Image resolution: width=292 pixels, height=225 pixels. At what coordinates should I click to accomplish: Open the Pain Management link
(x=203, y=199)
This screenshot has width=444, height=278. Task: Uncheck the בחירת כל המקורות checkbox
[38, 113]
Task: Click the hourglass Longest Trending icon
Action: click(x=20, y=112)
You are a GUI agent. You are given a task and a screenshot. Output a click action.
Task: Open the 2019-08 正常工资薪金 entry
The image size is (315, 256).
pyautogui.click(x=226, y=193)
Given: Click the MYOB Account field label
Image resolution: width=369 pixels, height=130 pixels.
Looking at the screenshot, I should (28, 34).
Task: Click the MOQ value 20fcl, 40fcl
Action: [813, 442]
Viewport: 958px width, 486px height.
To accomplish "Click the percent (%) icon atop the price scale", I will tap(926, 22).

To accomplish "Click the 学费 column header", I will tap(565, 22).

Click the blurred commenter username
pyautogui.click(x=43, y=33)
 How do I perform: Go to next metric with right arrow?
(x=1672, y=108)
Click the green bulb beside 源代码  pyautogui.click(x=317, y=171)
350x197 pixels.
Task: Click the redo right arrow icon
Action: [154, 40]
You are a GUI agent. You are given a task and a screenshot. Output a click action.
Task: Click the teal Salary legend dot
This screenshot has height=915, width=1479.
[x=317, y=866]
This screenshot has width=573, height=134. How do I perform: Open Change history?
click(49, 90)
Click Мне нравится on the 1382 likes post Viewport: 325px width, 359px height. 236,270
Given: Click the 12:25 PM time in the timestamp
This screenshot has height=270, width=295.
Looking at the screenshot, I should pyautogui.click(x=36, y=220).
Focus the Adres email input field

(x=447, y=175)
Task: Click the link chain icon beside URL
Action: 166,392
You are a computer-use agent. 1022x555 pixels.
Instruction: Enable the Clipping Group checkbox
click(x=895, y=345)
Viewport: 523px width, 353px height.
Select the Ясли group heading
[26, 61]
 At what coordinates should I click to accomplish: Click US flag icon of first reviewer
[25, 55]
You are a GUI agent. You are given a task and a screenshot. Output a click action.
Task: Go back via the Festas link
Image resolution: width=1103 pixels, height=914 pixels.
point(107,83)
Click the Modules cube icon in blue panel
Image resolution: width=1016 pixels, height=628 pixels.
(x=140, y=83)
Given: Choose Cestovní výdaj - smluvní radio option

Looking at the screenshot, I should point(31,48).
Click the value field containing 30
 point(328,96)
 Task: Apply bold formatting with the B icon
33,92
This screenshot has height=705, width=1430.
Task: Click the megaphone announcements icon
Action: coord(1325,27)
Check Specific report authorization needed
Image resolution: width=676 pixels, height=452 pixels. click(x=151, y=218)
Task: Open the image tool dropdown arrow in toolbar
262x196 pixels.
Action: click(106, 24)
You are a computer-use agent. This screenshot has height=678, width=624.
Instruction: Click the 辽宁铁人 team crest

☆ ☆ ☆ ☆

PROBLEM DESCRIPTION -> Give the data again exactly, line for line.

ANSWER ->
Image resolution: width=292 pixels, height=225 pixels. At what coordinates should I click to accomplish: Open the Pain Management link
(x=203, y=199)
This screenshot has width=444, height=278. Task: Uncheck the בחירת כל המקורות checkbox
[38, 113]
Task: Click the hourglass Longest Trending icon
Action: click(x=20, y=112)
You are a GUI agent. You are given a task and a screenshot. Output a click action.
Task: Open the 2019-08 正常工资薪金 entry
The image size is (315, 256).
pyautogui.click(x=226, y=193)
Given: Click the MYOB Account field label
Image resolution: width=369 pixels, height=130 pixels.
Looking at the screenshot, I should (28, 34).
Task: Click the MOQ value 20fcl, 40fcl
Action: [813, 442]
Viewport: 958px width, 486px height.
To accomplish "Click the percent (%) icon atop the price scale", I will tap(926, 22).

To accomplish "Click the 学费 column header", I will tap(565, 22).

Click the blurred commenter username
pyautogui.click(x=43, y=33)
 How do I perform: Go to next metric with right arrow?
(x=1672, y=108)
Click the green bulb beside 源代码  pyautogui.click(x=317, y=171)
350x197 pixels.
Task: Click the redo right arrow icon
Action: [154, 40]
You are a GUI agent. You are given a task and a screenshot. Output a click action.
Task: Click the teal Salary legend dot
This screenshot has height=915, width=1479.
[x=317, y=866]
This screenshot has width=573, height=134. How do I perform: Open Change history?
click(49, 90)
Click Мне нравится on the 1382 likes post Viewport: 325px width, 359px height. 236,270
Given: Click the 12:25 PM time in the timestamp
This screenshot has height=270, width=295.
Looking at the screenshot, I should pyautogui.click(x=36, y=220).
Focus the Adres email input field

(x=447, y=175)
Task: Click the link chain icon beside URL
Action: 166,392
You are a computer-use agent. 1022x555 pixels.
Instruction: Enable the Clipping Group checkbox
click(x=895, y=345)
Viewport: 523px width, 353px height.
Select the Ясли group heading
[26, 61]
 At what coordinates should I click to accomplish: Click US flag icon of first reviewer
[25, 55]
You are a GUI agent. You are given a task and a screenshot. Output a click action.
Task: Go back via the Festas link
Image resolution: width=1103 pixels, height=914 pixels.
point(107,83)
Click the Modules cube icon in blue panel
Image resolution: width=1016 pixels, height=628 pixels.
(x=140, y=83)
Given: Choose Cestovní výdaj - smluvní radio option

Looking at the screenshot, I should point(31,48).
Click the value field containing 30
 point(328,96)
 Task: Apply bold formatting with the B icon
33,92
This screenshot has height=705, width=1430.
Task: Click the megaphone announcements icon
Action: coord(1325,27)
Check Specific report authorization needed
Image resolution: width=676 pixels, height=452 pixels. click(x=151, y=218)
Task: Open the image tool dropdown arrow in toolbar
262x196 pixels.
Action: click(106, 24)
You are a computer-use agent. This screenshot has height=678, width=624.
Instruction: Click the 辽宁铁人 team crest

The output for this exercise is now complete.